CHP Genel Başkanı Kemal Kılıçdaroğlu'nun SSK Genel Müdürü olduğu dönemde rahmetli gazeteci Savaş Ay'ın programında yaptığı açıklamalar ve o dönemdeki hastanelerden görüntüler izletildi.

Görüntülerin ardından Cumhurbaşkanı Erdoğan, gençlere şöyle seslendi:

"Çok acı ama buradan alacağımız ilhamla geleceği nasıl inşa etmemiz gerekir bunu ifade etmem lazım. Ben belediye başkanlığım öncesi, Tokat'a gidiyorum seçim çalışmaları için. Oraya giderken sabah namazını Bolu dağında kıldık, yola devam ediyoruz. Bolu dağını şöyle Ankara'ya doğru döndüğünüzde oranın meşhur bir Kargasekmez'i vardır. Kargasekmez bir boğazdır fakat kışı çok serttir. Tabii sabah namazının ardından da buz tutmuş ve bizim arabamız beş arkadaşız kaymaya başladı, dönüyoruz ve bariyerlere vurduk, vurduğumuz andan itibaren karşıdan gelen Urfa Cesur otobüsünü gördüm, o otobüse vurduğumuz hatırlıyorum ondan sonra bayılmışız. Hemen bizi aldılar, en yakın yer Düzce, Düzce'ye götürdüler. Düzce'dekiler bize müdahale edemedi, sadece birer serum bağladılar. Ambulans yok ve bizi adeta panelvan tipi araçlardan 5 arkadaşı oraya yatırdılar, aracın içindeki yere koltuk filan bir şey yok. Arkadaşlarımızdan durumu en iyi olan serumları elinde tutuyor ve biz o halimizle Bolu'ya geldik. Şimdi Bolu'da bizi ilk götürdükleri hastane, devlet hastanesi. Devlet hastanesi sordu, 'Siz memur musunuz, işçi misiniz?'. Aramızda da memur yok o zaman. İşçi olduğumuzu öğrenince biz sizi kabul edemeyiz dediler ve oradan bizi SSK'ya götürdüler. Neyse SSK'da tedaviye alındık."

Erdoğan, belediye başkanlığı gerekse de başbakan olduktan sonra arkadaşlarına "Bir defa 4 ana sorununu çözmemiz lazım: Eğitim, sağlık, adalet, emniyet. Bu 4 ana sorunun üzerinde bunu çözüp Türkiye'yi yükseltmemiz lazım." dediğini aktardı.
════════
Görevler:
• A. Alıntıda "CHP Genel Başkanı" sözlerini içeren ifadeyle açılıp "hastanelerden görüntüler izletildi." sözleriyle kapanan bölümü hiçbir değişiklik yapmadan alıntılayınız.
• B. Alıntıdaki "Kargasekmez bir boğazdır fakat kışı çok serttir." cümlesini İngilizceye çeviriniz.
• C. Alıntıya göre aşağıdaki soruları cevaplayınız.
(i) Kemal Kılıçdaroğlu, Savaş Ay'ın programında açıklama yaptığı dönemde hangi görevdeydi?
(ii) Kazadan sonra Erdoğan ve arkadaşları ilk olarak hangi yere götürüldü?
(iii) Erdoğan'ın arkadaşlarına çözülmesi gerektiğini söylediği dört ana sorun nelerdir?

Çıkarılan Satırlar:
════════
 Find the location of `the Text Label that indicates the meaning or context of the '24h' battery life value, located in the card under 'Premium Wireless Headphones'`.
════════
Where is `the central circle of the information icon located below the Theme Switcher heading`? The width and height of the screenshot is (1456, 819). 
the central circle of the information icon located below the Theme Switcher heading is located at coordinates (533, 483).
════════
Nihai Cevaplar:
• A.
CHP Genel Başkanı Kemal Kılıçdaroğlu'nun SSK Genel Müdürü olduğu dönemde rahmetli gazeteci Savaş Ay'ın programında yaptığı açıklamalar ve o dönemdeki hastanelerden görüntüler izletildi.

• B. Kargasekmez is a gorge, but its winters are very harsh.

• C.
(i) SSK Genel Müdürü
(ii) Düzce
(iii) Eğitim, sağlık, adalet ve emniyet